Brent oil prices retreated from three-week highs reached earlier in the day yesterday after a surprising fall-off in US refining runs and an unexpected increase in inventories of petrol and diesel.

Oil prices had been higher due to the ongoing tensions around oil-rich nations Iraq and Iran, which raised risk premiums.

International benchmark Brent crude futures fell two cents to $57.86 a barrel as of 11.18am EDT (15.18 GMT). They reached their highest in three weeks earlier in the session at $58.54 a barrel.

US West Texas Intermediate (WTI) crude futures were down 11 cents to $51.77 a barrel.

Weekly US crude inventories fell by 5.7 million barrels, the Energy Information Administration said, exceeding expectations.

Refiners throttled down activity as the fall maintenance season got under way, and overall refining runs fell off. In addition, inventories of petrol and diesel rose, the latter unexpectedly, reviving some concerns about elevated inventories during a time when demand for petroleum products declines.

The dropoff of 4.7 percentage points took refining output to 84.5 percent of capacity, representing the seasonally slowest rate of output since 2011. “A setback in refinery utilisation rates occurred as refiners undergo seasonal maintenance,” said Anthony Headrick, energy market analyst at CHS Hedging LLC in Inver Grove Heights, Minnesota. “Builds in refined products and a setback in refined product demand provides weight to the energy complex.”

The market has been buoyant of late due to developments in the Middle East, where tensions in northern Iraq threatened to disrupt oil flows through a key pipeline from Iraq to Turkey.

The crude flows through the 600,000 barrel-per-day (bpd) Kurdish pipeline to the Turkish port of Ceyhan have dropped off sharply to around 225,000 bpd, a shipping source told Reuters.
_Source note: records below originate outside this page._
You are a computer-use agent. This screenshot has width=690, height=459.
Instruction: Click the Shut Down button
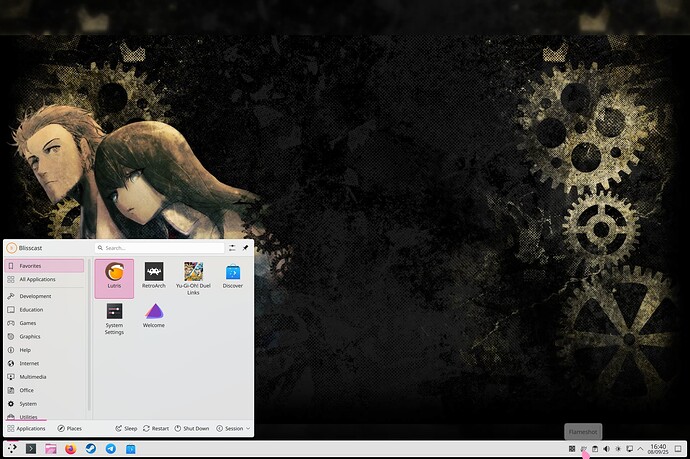tap(192, 428)
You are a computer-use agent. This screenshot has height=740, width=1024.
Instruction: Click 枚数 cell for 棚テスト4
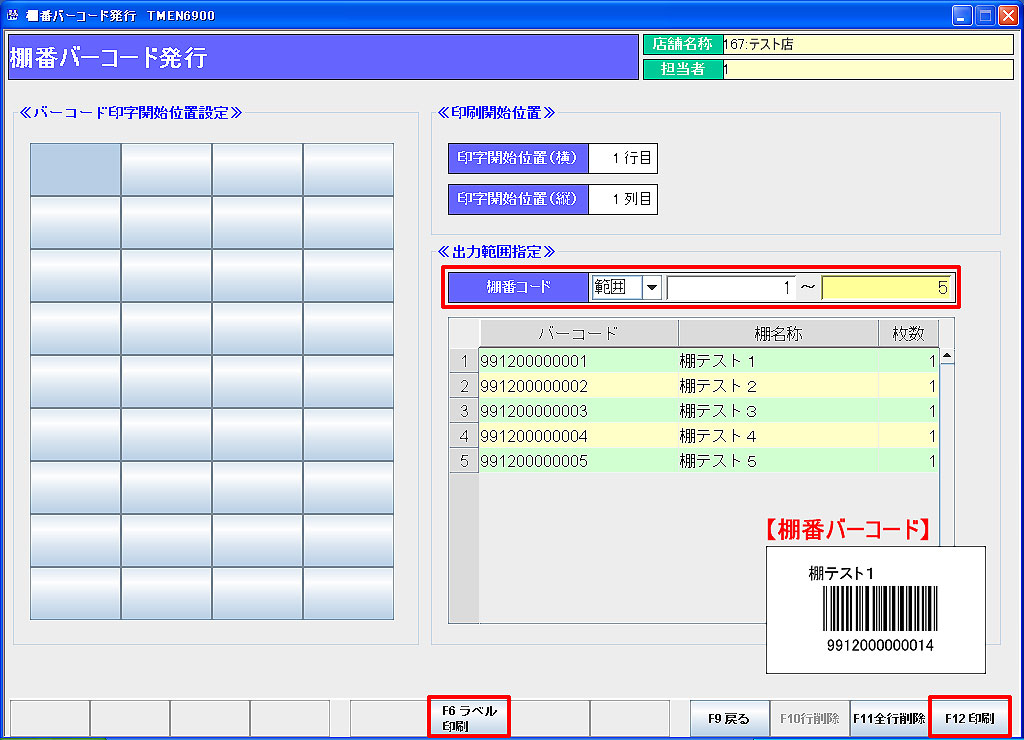point(908,436)
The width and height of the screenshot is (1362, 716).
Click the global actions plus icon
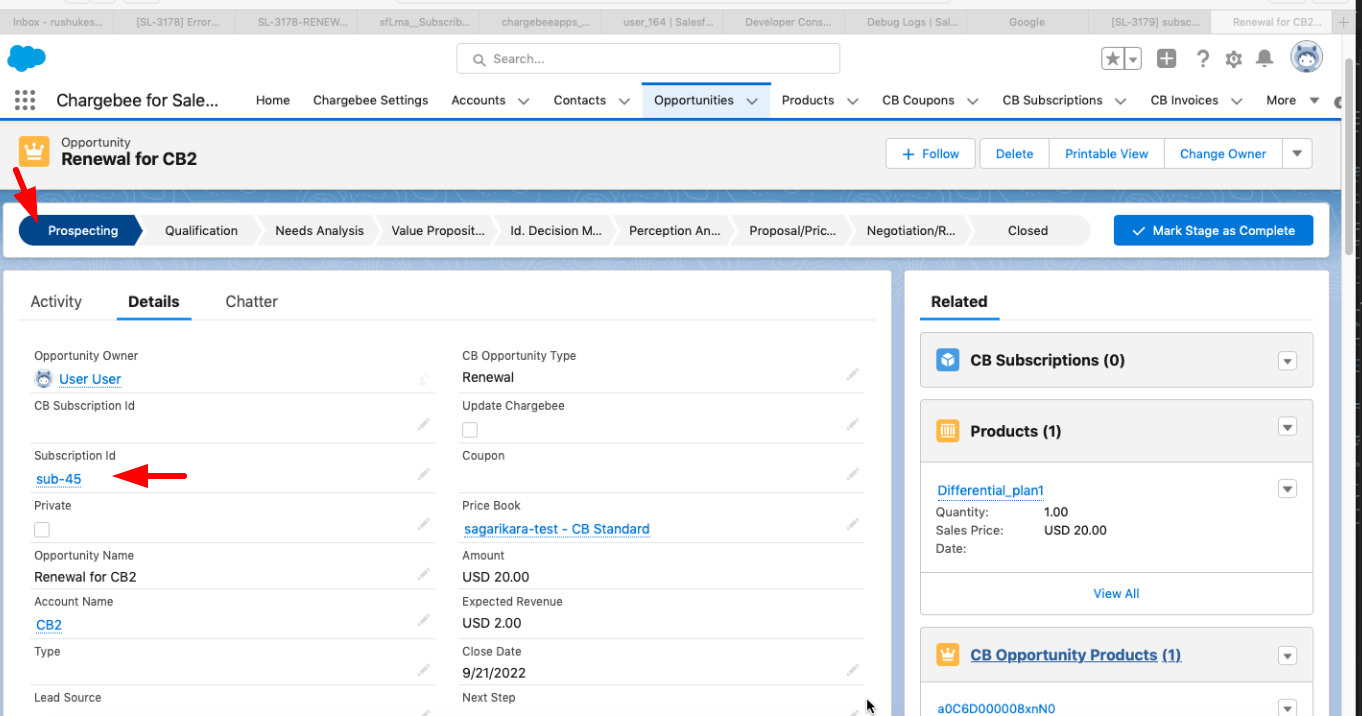click(1166, 59)
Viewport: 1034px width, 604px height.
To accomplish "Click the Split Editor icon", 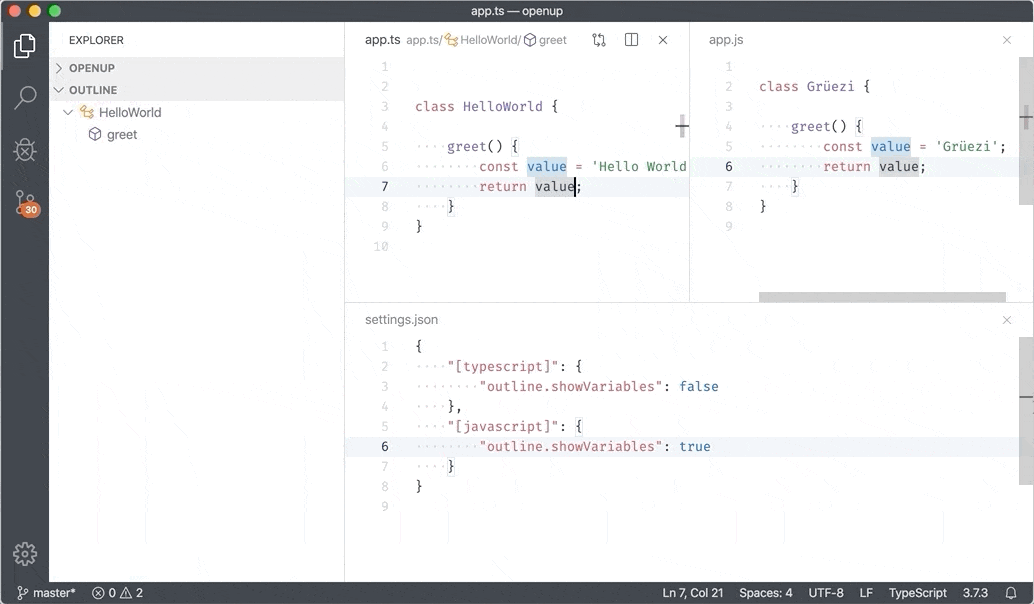I will pos(631,39).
"It remains to be seen whether the Kurds, after withdrawing from the region they claim to be entitled to, will allow crude oil to be transported by pipeline across their territory to the Turkish Mediterranean port of Ceyhan," said analysts at Commerzbank.

The Iraq crisis represents one of two notable Middle Eastern threats to oil supply, along with the ongoing dispute between the US and Iran.

US President Donald Trump last week refused to certify Iran’s compliance over a nuclear deal, leaving Congress 60 days to decide on further action against Tehran.

During the previous round of sanctions against Iran, some one million barrels per day of oil was cut from global markets.

More than one month ahead of OPEC's next official meeting, sources told Reuters its members were leaning toward extending an oil supply cut deal struck with Russia and other producers for a further nine months.

Three OPEC sources said keeping the curbs in place until the end of 2018 was a likely outcome, while a fourth said an extension of six to nine months would be needed to remove all excess oil in storage.

A “Golden Cross” technical pattern was approaching in WTI crude oil contracts yesterday, in which the 50-day moving average climbed higher than the 200. This is widely seen as a bullish price indicator, and already occurred with Brent fut-ures on September  25.